Nuns take issue with comments regarding baptisms at Bessborough
Burial places of 859 children still unaccounted for
A plaque on a wall at Bessborough commemorating babies who died in the former mother and baby home. File photograph: The Irish Times
Sr Mary Mangan of the congregation of the Sisters of the Sacred Heart of Jesus and Mary rejected a suggestion made at a recent An Bord Pleanála hearing into a proposed apartment complex at Bessborough, that some children born at the home may not have been baptised.
In the course of a closing address on behalf of the Cork Survivors and Supporters Alliance, barrister David Dodd outlined why they believed no babies were buried in the nuns’ cemetery in Bessborough.
Mr Dodd quoted the Commission of Investigation into Mother and Baby Homes report, which ruled out the possibility that the 859 babies, whose burial places are unknown, might be buried in the nuns’ cemetery.
“The commission thought it unlikely that all of the children who died in Bessborough were buried in the burial ground, the nuns’ graveyard, as it was not nearly large enough for the number of children involved,” said Mr Dodd.
The commission was also sceptical about such a thesis because it felt that it was “unlikely that children would be buried in the same burial ground as members of the congregation,” said Mr Dodd.
Mr Dodd said that the reason that joint burial did not take place in any mother and baby home in Ireland was due to the mindset at the time and how women who gave birth outside of marriage were regarded by the Catholic Church.
“The idea a nun would be buried with what they termed ‘fallen women’ and illegitimate children – many of them hadn’t even been baptised – is an anathema to the Catholic Church and the views of the nuns,” he said.
But Sr Mangan has written to Mr Dodd to point out that every child born in Bessborough, which operated as a mother and baby home between 1922 and 1998, was baptised in line with Catholic doctrine.
“The congregation wishes to state categorically that all children born in Bessborough were baptised within the rites of the Catholic Church and canon law,” said Sr Mangan in the letter, which has been seen by The Irish Times.
Sr Mangan also pointed out in her letter that the Commission of Investigation into Mother and Baby Homes had acknowledged that the order had recorded baptismal details for children born in Bessborough.
“The registers recorded a wealth of information including a child’s name, date of birth, date of baptism, mother’s name and address, name of the priest and godparent, date of discharge and discharge pathway and details of any subsequent marriage,” said Sr Mangan, quoting the commission report.
The sisters’ cemetery
Sr Mangan also reiterated the congregation’s position that there is no evidence of any burials of babies in the grounds of Bessborough other than “a baby buried with the sisters in what is referred to as ‘the sisters’ cemetery’.”
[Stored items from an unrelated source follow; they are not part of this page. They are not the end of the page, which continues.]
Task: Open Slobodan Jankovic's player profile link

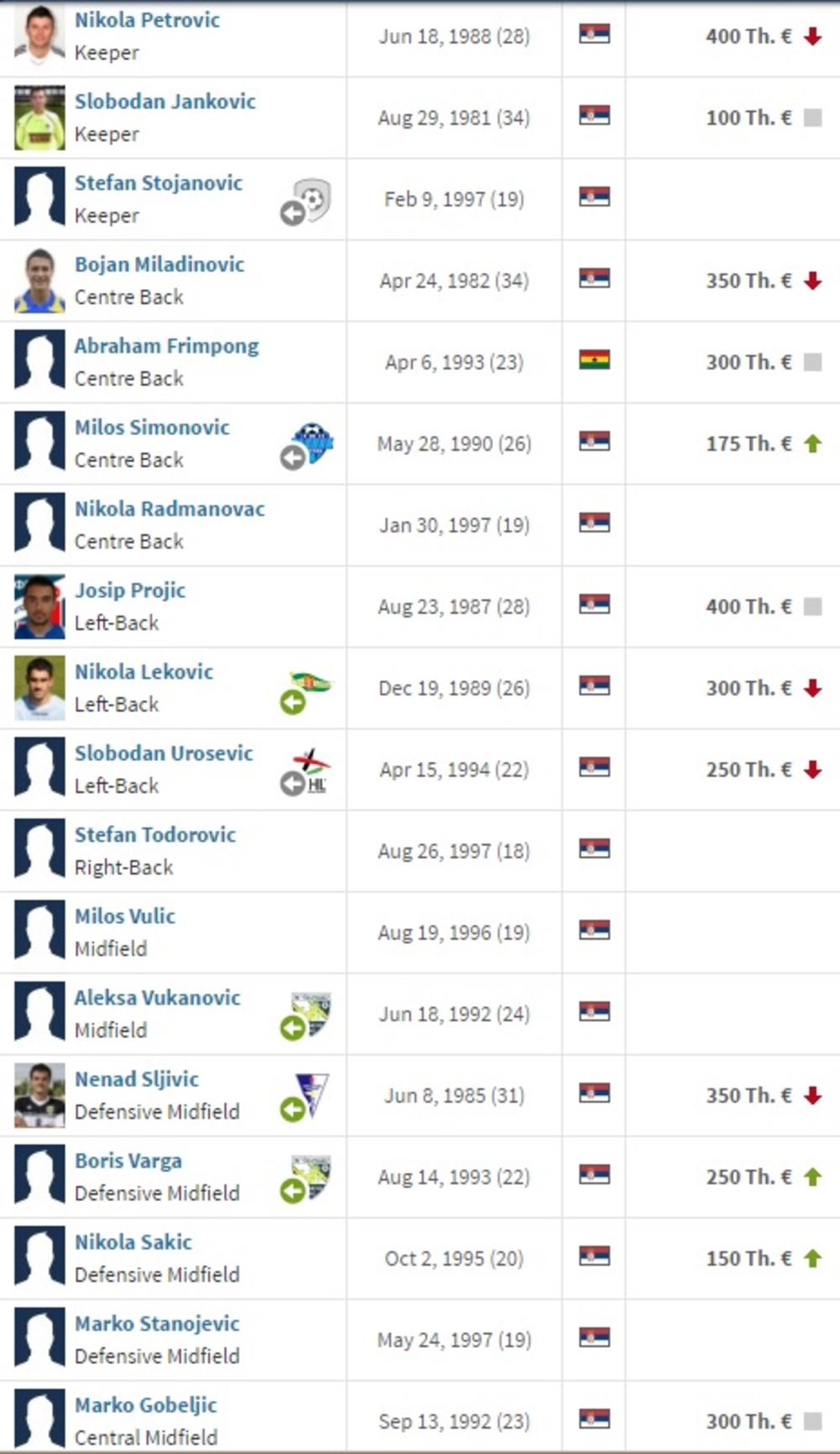Action: (x=165, y=102)
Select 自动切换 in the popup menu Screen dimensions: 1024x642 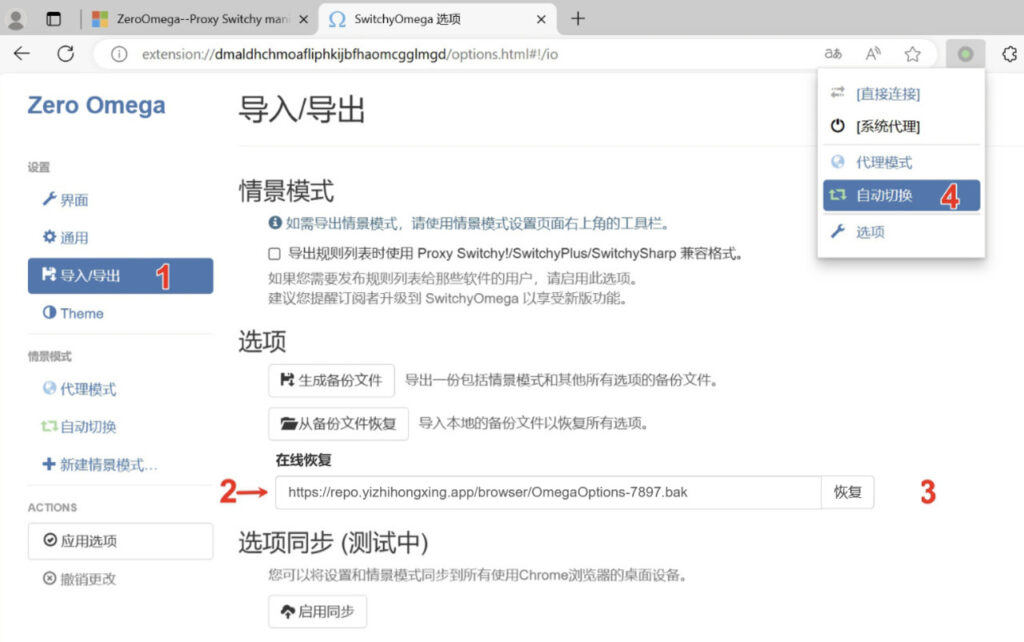point(884,195)
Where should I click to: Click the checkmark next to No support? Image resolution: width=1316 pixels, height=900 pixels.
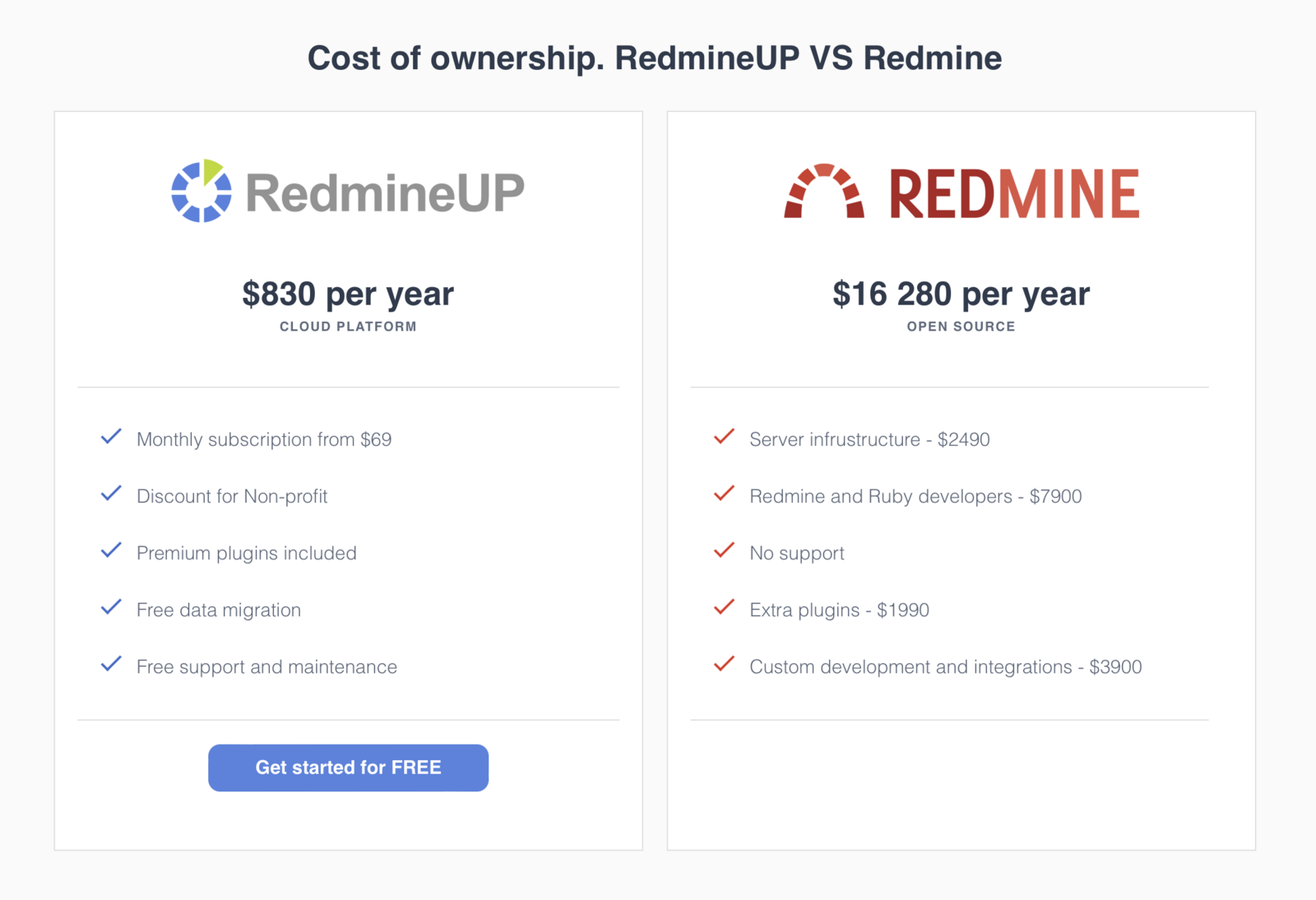pyautogui.click(x=724, y=550)
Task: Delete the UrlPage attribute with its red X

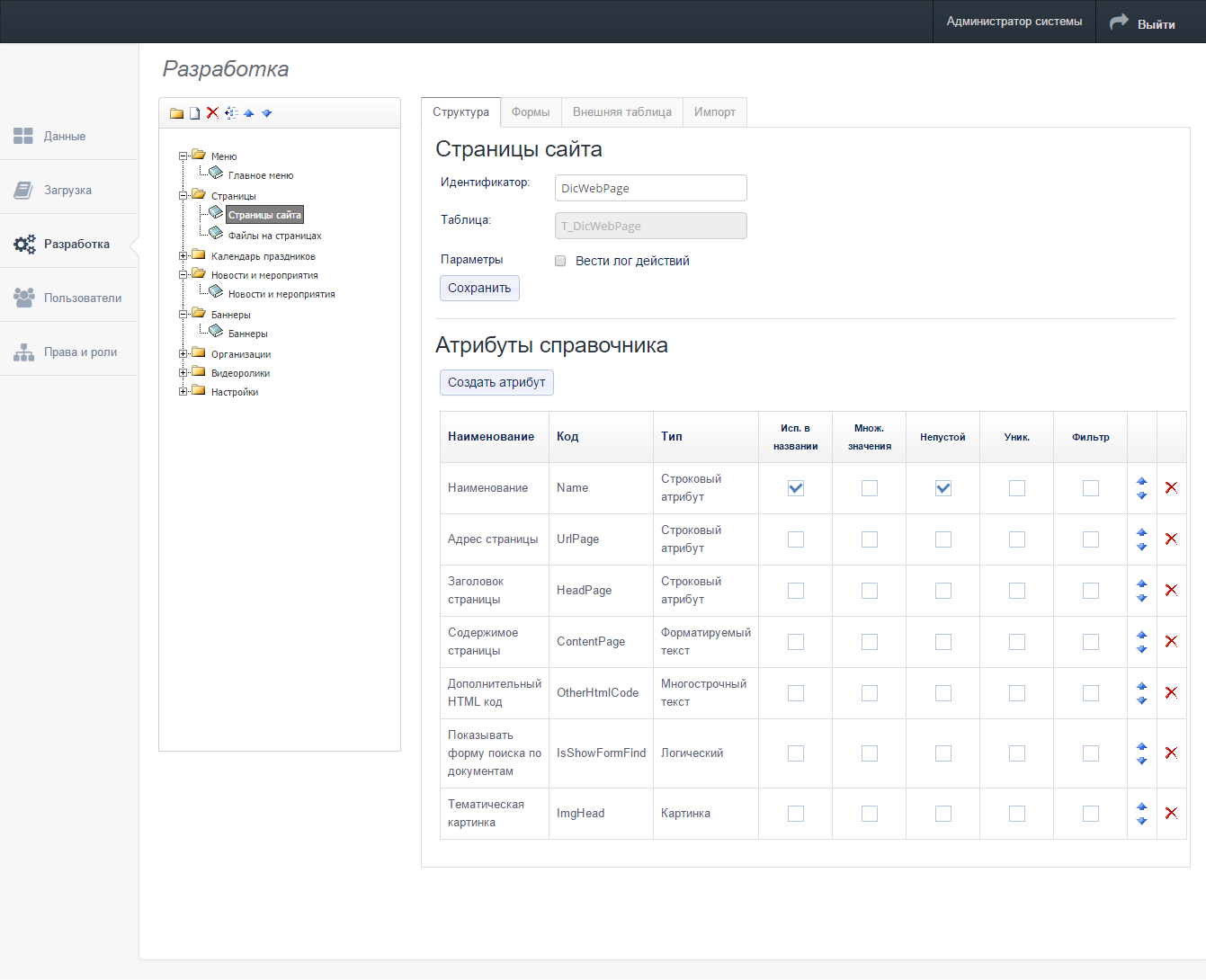Action: [x=1171, y=539]
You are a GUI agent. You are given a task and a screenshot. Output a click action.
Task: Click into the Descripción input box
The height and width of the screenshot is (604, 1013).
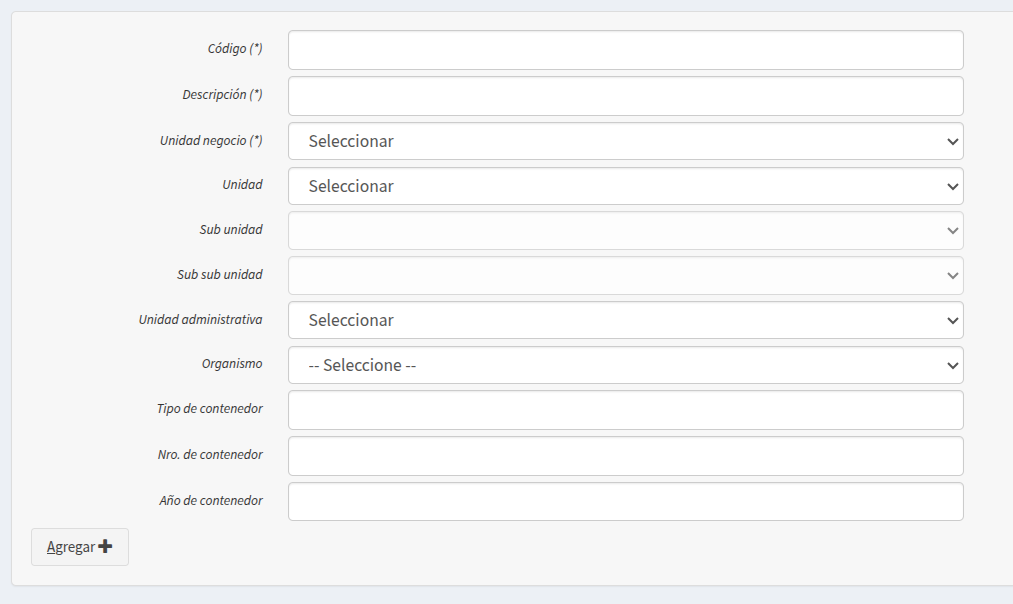tap(625, 96)
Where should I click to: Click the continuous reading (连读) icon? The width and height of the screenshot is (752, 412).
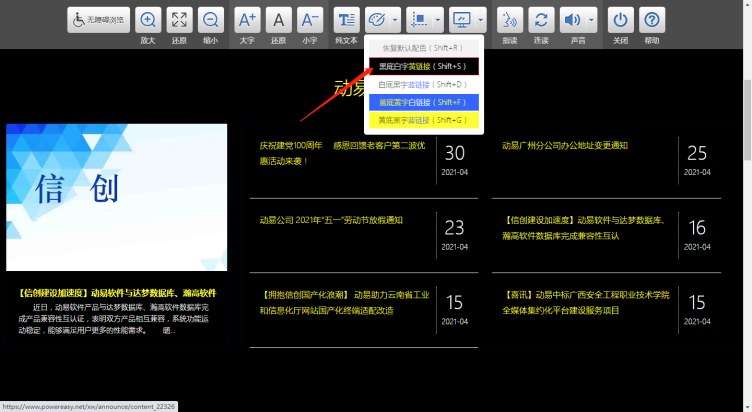(x=541, y=20)
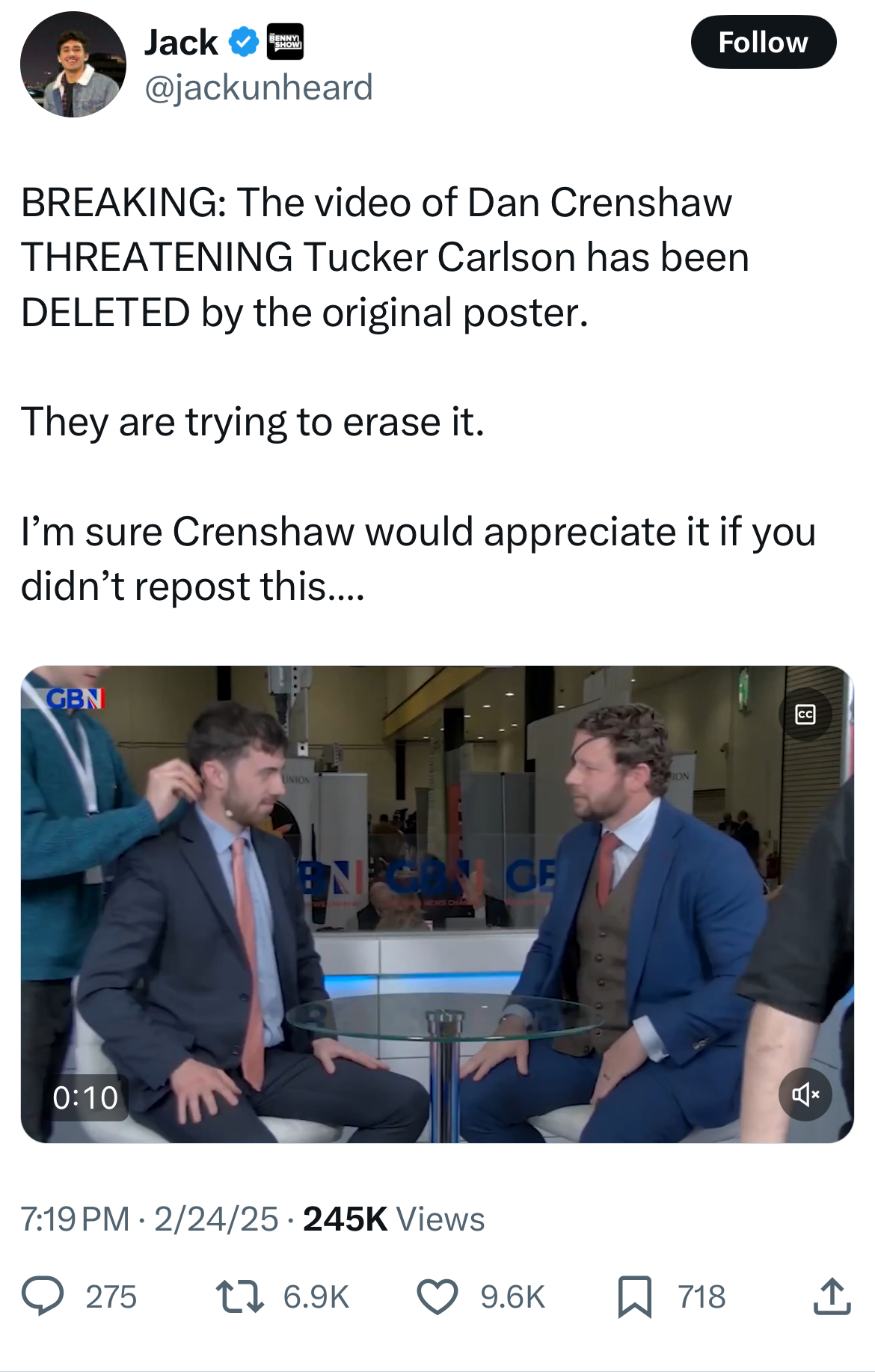Image resolution: width=875 pixels, height=1372 pixels.
Task: Show the 9.6K likes count
Action: click(x=513, y=1297)
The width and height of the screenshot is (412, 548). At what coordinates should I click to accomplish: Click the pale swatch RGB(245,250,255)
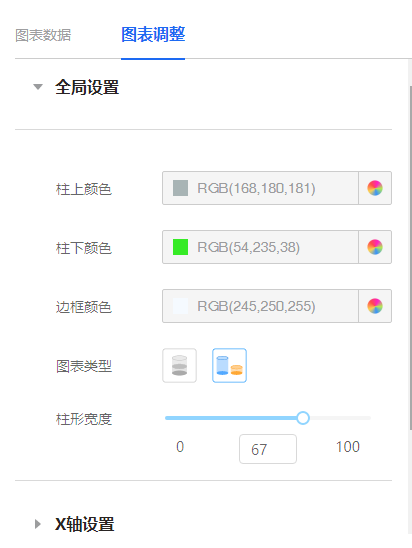(x=180, y=306)
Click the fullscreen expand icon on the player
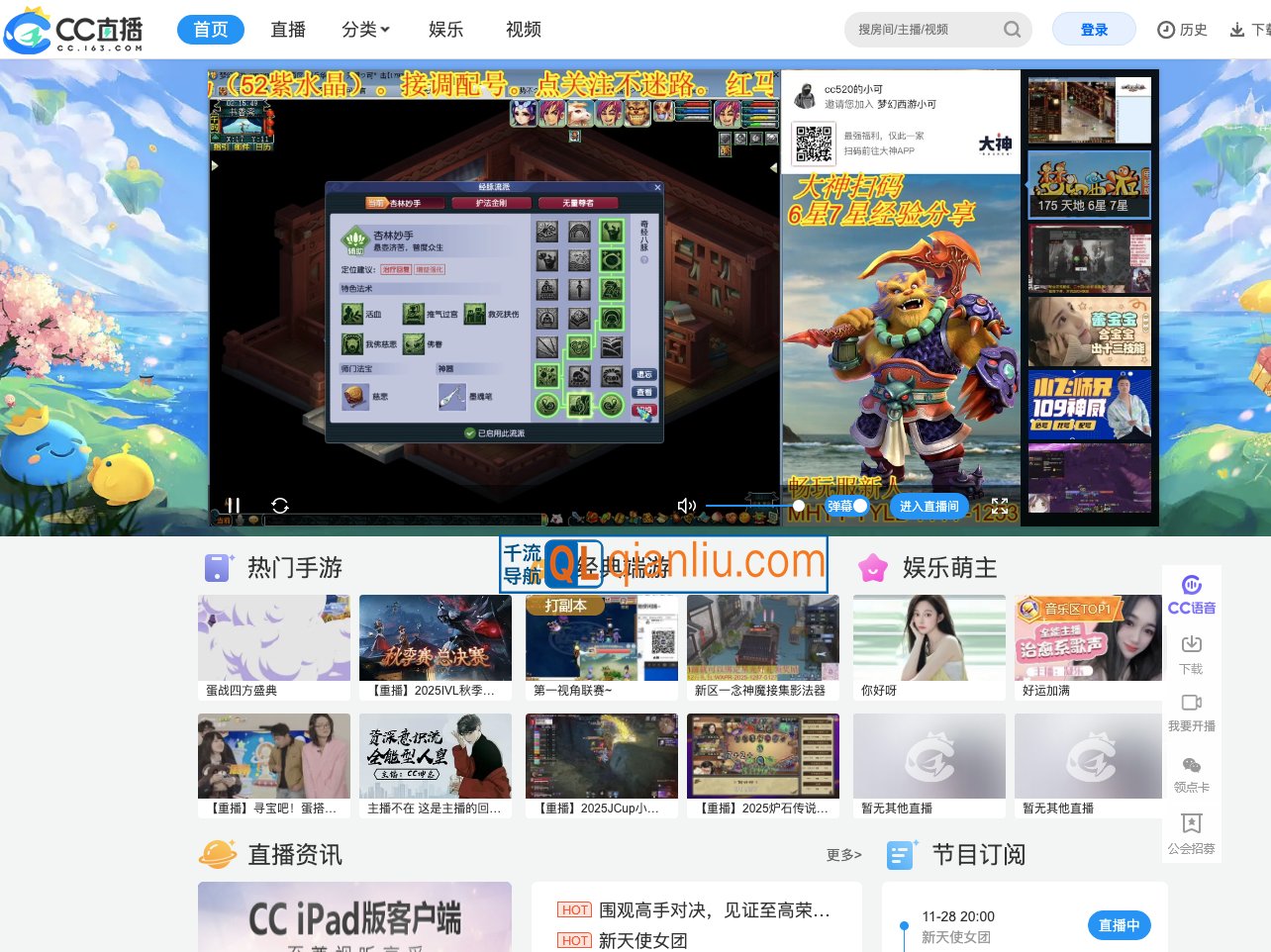Image resolution: width=1271 pixels, height=952 pixels. (1001, 505)
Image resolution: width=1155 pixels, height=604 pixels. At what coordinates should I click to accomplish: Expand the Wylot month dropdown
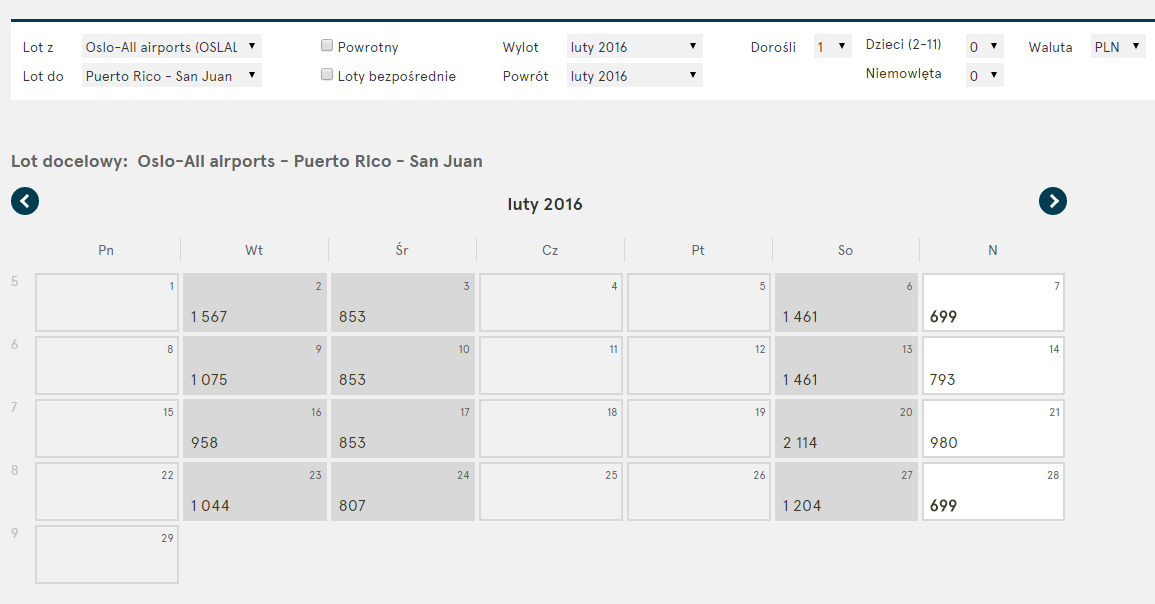click(634, 46)
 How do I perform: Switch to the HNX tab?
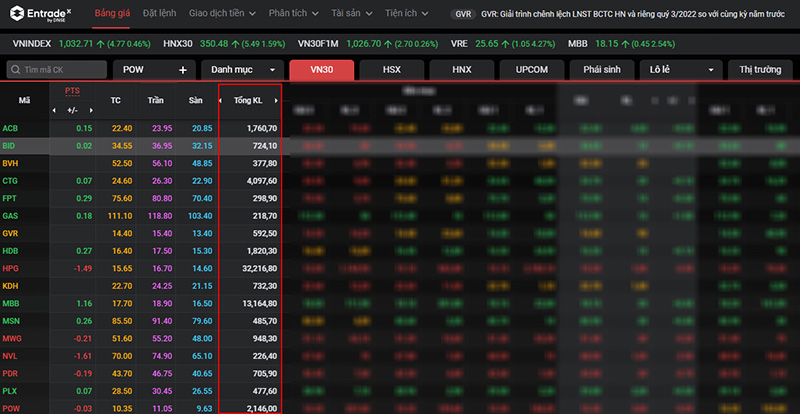461,70

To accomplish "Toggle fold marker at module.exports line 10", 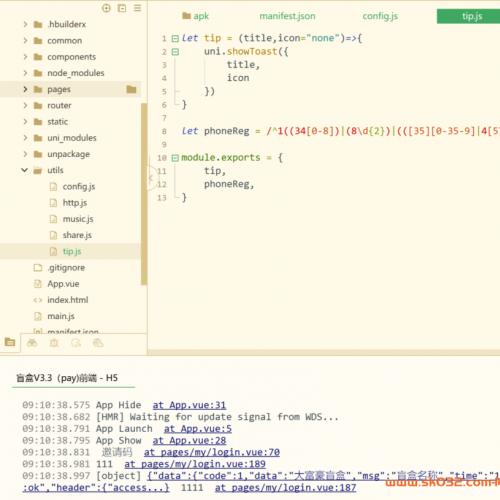I will click(x=175, y=158).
The congregational leader of the order, Sr Mangan, further pointed out in her letter to Mr Dodd that the congregation had made “a full submission to the commission on this critically important matter of burials”.
However, the commission of investigation noted in its final 2021 report that it could only establish the burial places of 64 of the 923 children who died at Bessborough, leaving the burial places of 859 children unaccounted for.
“The commission remains perplexed and concerned at the inability of any member of the congregation of the Sacred Hearts of Jesus and Mary to identify the burial place of the children who died in Bessborough,” it said.
In its 2019 interim report, the commission noted that the order was unable to explain why there was no designated child burial ground in Bessborough, unlike at its other homes, in Castlepollard and Sean Ross.
In 2021, the commission again expressed the view that babies were very probably buried in Bessborough. “The commission recognised then  and still recognises that it is highly likely that burials did take place in the grounds of Bessborough.”